BHP is the state's largest single power consumer, taking 120mW. The company will use the aditional 570mW to power on-site mineral processing to separate uranium, copper and gold, as well as for the expanded Roxby Downs township, a larger airport and the new open-cut mining operation.
The instability in the power generation sector adds to the challenges BHP faces in developing Olympic Dam.
A company spokeswoman yesterday described the request for 690mW of power as an estimate. "The expansion project remains in pre-feasibility and is yet to be approved," she said. But in correspondence to the state's power suppliers, dated March 5 and marked "commercial in confidence", BHP calls for expressions of interest to supply the power.
The correspondence was followed by in-person briefings on March 12, and asks suppliers to address three supply options: power generation at the Olympic Dam site, elsewhere in the state, or a combination of both.
The company says 60mW of the power would be used to run a desalination plant planned for the coast of the Upper Spencer Gulf, and to pump the water 320km north to Olympic Dam.
Providing the additional power within a 10-year timeframe will challenge South Australia's energy planners.
Gas-fired power stations normally take up to three years to build, industry sources said. Queensland's largest coal-fired power station, Kogan Creek in the western Darling Downs, which was opened last December, took four years to build.

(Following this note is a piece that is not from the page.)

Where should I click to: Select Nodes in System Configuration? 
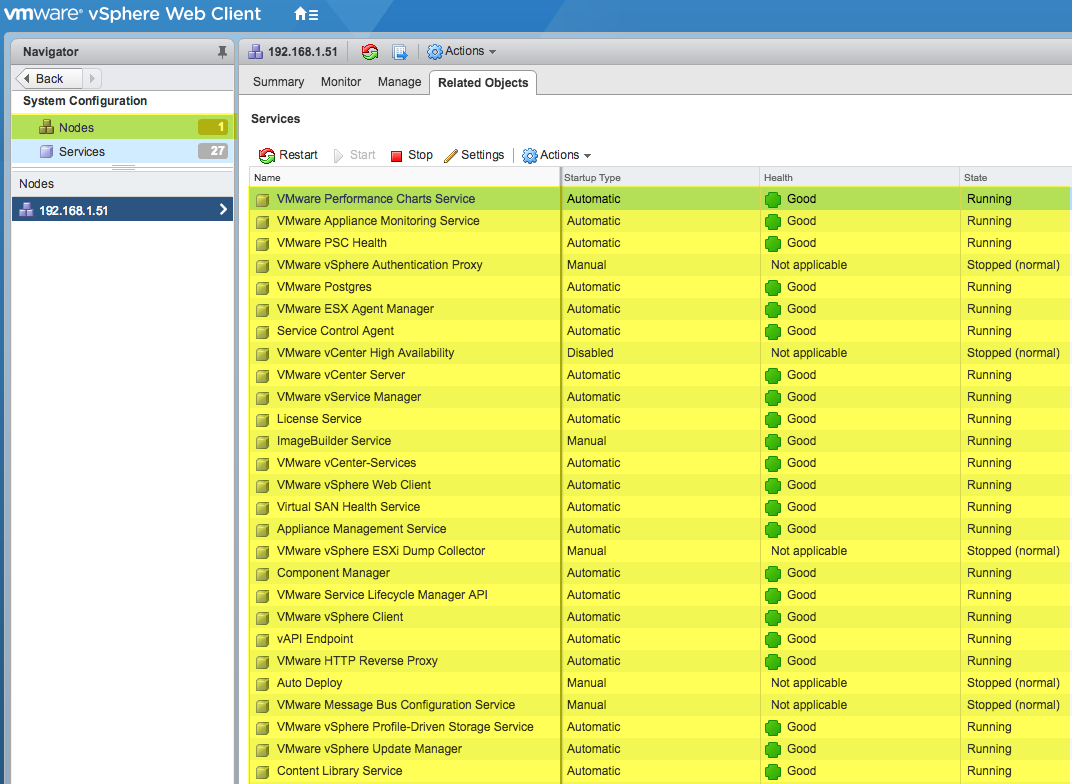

Sourcing base-load renewable energy from "hot rocks" geothermal sources in the north of the state may become an option, but the technology has not yet been proved viable.
The South Australian Government has not imposed any mandatory requirements on BHP to source renewable energy.
South Australian Greens MP Mark Parnell said the lack of renewable energy sources for Olympic Dam would make the state a "greenhouse pariah".
"Our state risks being left with a huge carbon black hole as we become the greenhouse dump for one of the world's richest companies," Mr Parnell said.